__Records for the task__.
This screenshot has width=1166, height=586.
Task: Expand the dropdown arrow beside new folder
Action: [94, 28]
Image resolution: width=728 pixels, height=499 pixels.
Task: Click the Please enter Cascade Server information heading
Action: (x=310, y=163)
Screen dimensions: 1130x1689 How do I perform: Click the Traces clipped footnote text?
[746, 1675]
--
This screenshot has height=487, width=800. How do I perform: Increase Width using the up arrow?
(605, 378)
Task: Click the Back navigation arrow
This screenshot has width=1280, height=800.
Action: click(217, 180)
---
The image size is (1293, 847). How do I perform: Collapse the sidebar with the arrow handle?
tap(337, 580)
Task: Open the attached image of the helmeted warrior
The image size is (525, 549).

__Your task__.
Using the records above, restate word for word the lines from the one with "Task: Open the" through the one with "The image size is (525, 549).", both included.

__Exercise result__.
Task: Open the attached image of the helmeted warrior
The image size is (525, 549).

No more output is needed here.